1 Euro Tagessatz beim BGH

von Carsten Krumm, veröffentlicht am 14.07.2018
Rechtsgebiete: Verkehrsrecht|3592 Aufrufe

Ähnliche Entscheidungen liefen in den letzten Jahren schon zwei oder drei mal im Blog. Gehen Einzelgeldstrafen in einer Gesamtstrafenbildung unter, weil am Ende eine Freiheitsstrafe rauskommt, dann ist es im Ergebnis egal, welche Tagessatzhöhe für die einzelne Strafe festgesetzt wird. Tatrichter vergessen das dann auch schon mal. Verteidiger, die glauben, deshalb eine Revision erfolgreich hinzubekommen haben es dann schwer, weil die BGH-Rechtsprechung dahin geht, einfach nur durch das Revisionsgericht die geringste Tagessatzhöhe von nur 1 Euro festzusetzen. Nicht mals in den Kosten schlägt sich der "Revisionserfolg" nieder:

Das Landgericht hat den Angeklagten wegen vorsätzlichen Inverkehrbringens
eines Lebensmittels unter einer irreführenden Angabe in 55 Fällen zu
einer Gesamtfreiheitstrafe von einem Jahr verurteilt, deren Vollstreckung zur
Bewährung ausgesetzt und eine Einziehungsentscheidung getroffen. Die auf
die Rüge der Verletzung materiellen Rechts gestützte Revision des Angeklagten
erzielt lediglich den aus dem Tenor dieses Beschlusses ersichtlichen geringfügigen
Teilerfolg; im Übrigen erweist sich das Rechtsmittel als unbegründet
im Sinne des § 349 Abs. 2 StPO.

Das Landgericht hat in 44 Fällen Einzelgeldstrafen verhängt, dabei jedoch
jeweils die Höhe des einzelnen Tagessatzes nicht festgesetzt.
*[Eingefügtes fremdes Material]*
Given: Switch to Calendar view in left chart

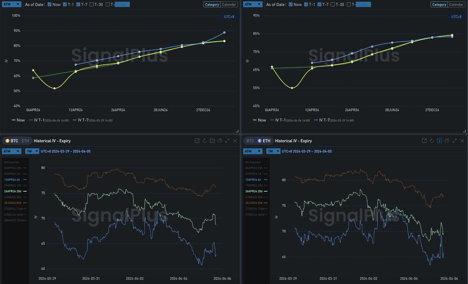Looking at the screenshot, I should coord(230,4).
Einer solchen
Festsetzung bedarf es aber auch dann, wenn – wie hier – aus Einzelfrei-
heitsstrafen und Einzelgeldstrafen eine Gesamtfreiheitsstrafe gebildet wird
(st. Rspr.; siehe nur BGH, Beschluss vom 14. Mai 1981 – 4 StR 599/80, BGHSt
30, 93, 96; Urteil vom 28. Oktober 1987 – 3 StR 381/87, BGHR StGB § 54
Abs. 3 Tagessatzhöhe 1; Senat, Beschluss vom 16. August 2017 – 2 StR
295/17, juris Rn. 2). Zwar kommt bei unterbliebener Festsetzung der Tagessatzhöhe
regelmäßig eine Zurückweisung der Sache zum Zwecke der Nachholung
der Bestimmung der Tagessatzhöhe in Betracht (BGH, Beschluss vom
14. Mai 1981 – 4 StR 599/80, BGHSt 30, 93, 97). Allerdings kann das Revisionsgericht
in entsprechender Anwendung von § 354 Abs. 1 StPO in geeigneten
Fällen auch selbst die Festsetzung vornehmen (BGH aaO) und die Tagessatzhöhe
auf das gesetzliche Mindestmaß festsetzen (vgl. BGH, Beschluss vom
20. April 1988 – 3 StR 138/88, BGHR StGB § 54 Abs. 3 Tagessatzhöhe 2; Senat,
Urteil vom 27. August 2010 – 2 StR 111/09, BGHSt 55, 266, 287; BGH,
Beschluss vom 8. April 2014 – 1 StR 126/14, NStZ-RR 2014, 208, 209). Davon
macht der Senat dem Antrag des Generalbundesanwalts entsprechend und
nach Anhörung des Beschwerdeführers Gebrauch. Die Tagessatzhöhe wird
dabei auf den Mindestsatz des § 40 Abs. 2 Satz 3 StGB festgesetzt (BGH, Urteil
vom 28. Oktober 1987 – 3 StR 381/87, aaO), der einen Euro beträgt.

Der nur geringfügige Erfolg der Revision rechtfertigt es nicht, den Angeklagten
teilweise von den durch das Rechtsmittel entstandenen Kosten und
Auslagen freizustellen (§ 473 Abs. 4 StPO).